▸ Excerpted text:
□ □ □
Data Quality

January 25, 2021

Beyond Checking for Duplicates and IP Addresses: 10 Ways to Deep Clean Your Data

Data quality is a massive problem in the Marketing Research industry, especially given the dominance of online surveys. Bad data can lead to erroneous conclusions and lead organizations to incorrect actions, wasting time and money.

Bad Respondents Can Lead to Bad Decisions

The bottom line is that businesses depend on marketing research to provide reliable and accurate data to inform critical decisions. If that data is not dependable, then the decisions made could be disastrously wrong.

For example, a big-box firm has hired a marketing research partner to redesign its retail layout. They rely on the results for decisions about merchandising, shelf layout, and lighting as they redesign (or worse yet, new-build) their prototype store of the future. What if the results were wrong? The client has spent millions of dollars on creating the wrong prototype. And they will have to pay millions more when the mistakes come to light and the prototype needs a redesign.

But the ramifications of low-quality data are not always so obvious. For example, research has shown that low-quality respondents often overstate their brand awareness and familiarity. If an advertiser thinks they have 86% awareness and 75% familiarity, they will make very different decisions about their marketing tactics than if they have 24% awareness and 8% familiarity. Their marketing might address a trial problem when, instead, they actually have an awareness issue.

As an industry, marketing research has rarely been held accountable for these types of issues. Nonetheless, these outcomes result in lack of confidence in, and enthusiasm for, marketing research, which hurts the industry as a whole.

Data Quality is Everyone’s Problem

Whether you're the research provider, the sample provider, or the client, we all play a part in addressing this challenge.

First, checking on IP addresses for your sample is table stakes: every reputable company in the industry does this. At the time of login, your research partner identifies those located outside of the area you are researching or those IPs that are known to commit fraud and remove them. (For example, if you are surveying U.S. residents and the IP address is not located in the U.S.) It also helps remove respondents whose IP addresses are known to be fraudulent and are likely to be low quality. But few providers go much further than looking at IP addresses, and this is a mistake. You or your provider need to go much further to ensure data quality.

Here are additional checks to identify bad quality in your survey responses:

Time zone checks: All devices are set to a specific time zone. Check whether the respondent's time zone is the same as the one you are researching. For example, if your respondent should live in the U.S. and the computer is set to an East Asia or European time zone, you may have a problem.
□ □ □
▸ Using the information:
1. Reproduce the passage from the data quality article word for word, starting with "January 25, 2021" and going on through "be disastrously wrong.".
2. According to the data quality article, what do low-quality respondents often overstate?

▸ Dataset content:
□ □ □
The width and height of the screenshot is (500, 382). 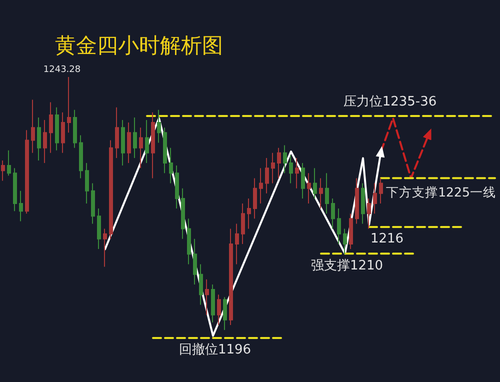 What do you see at coordinates (441, 192) in the screenshot?
I see `annotation: 下方支撑1225一线` at bounding box center [441, 192].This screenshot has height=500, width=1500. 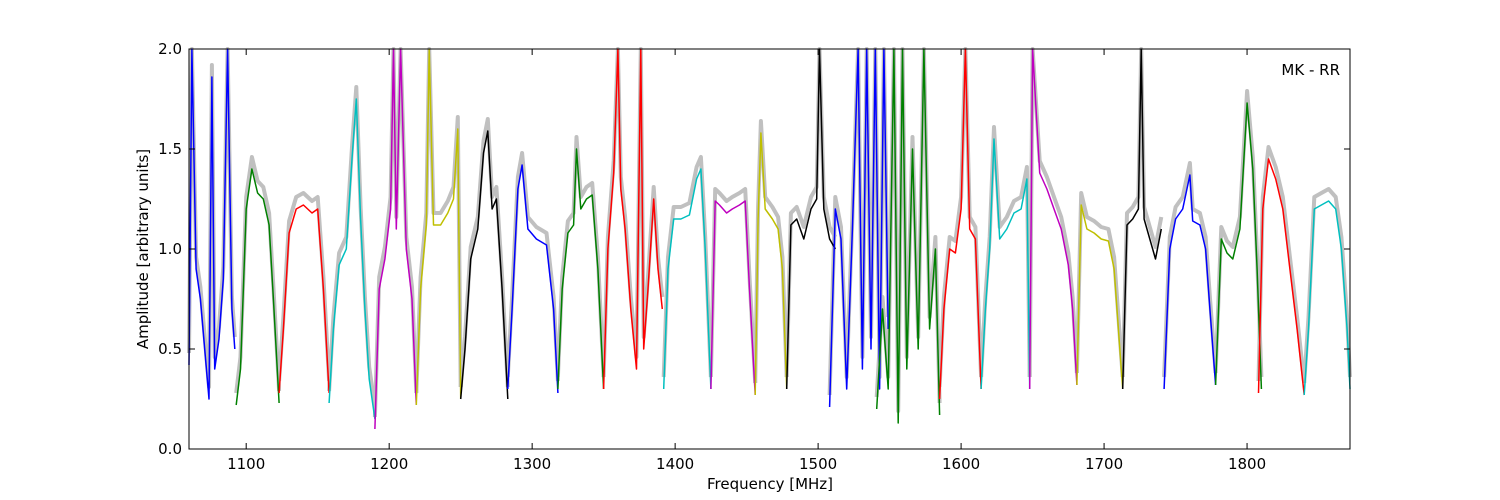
□ □ □
▸ Answers provided:
1.
January 25, 2021

Beyond Checking for Duplicates and IP Addresses: 10 Ways to Deep Clean Your Data

Data quality is a massive problem in the Marketing Research industry, especially given the dominance of online surveys. Bad data can lead to erroneous conclusions and lead organizations to incorrect actions, wasting time and money.

Bad Respondents Can Lead to Bad Decisions

The bottom line is that businesses depend on marketing research to provide reliable and accurate data to inform critical decisions. If that data is not dependable, then the decisions made could be disastrously wrong.

2. Their brand awareness and familiarity.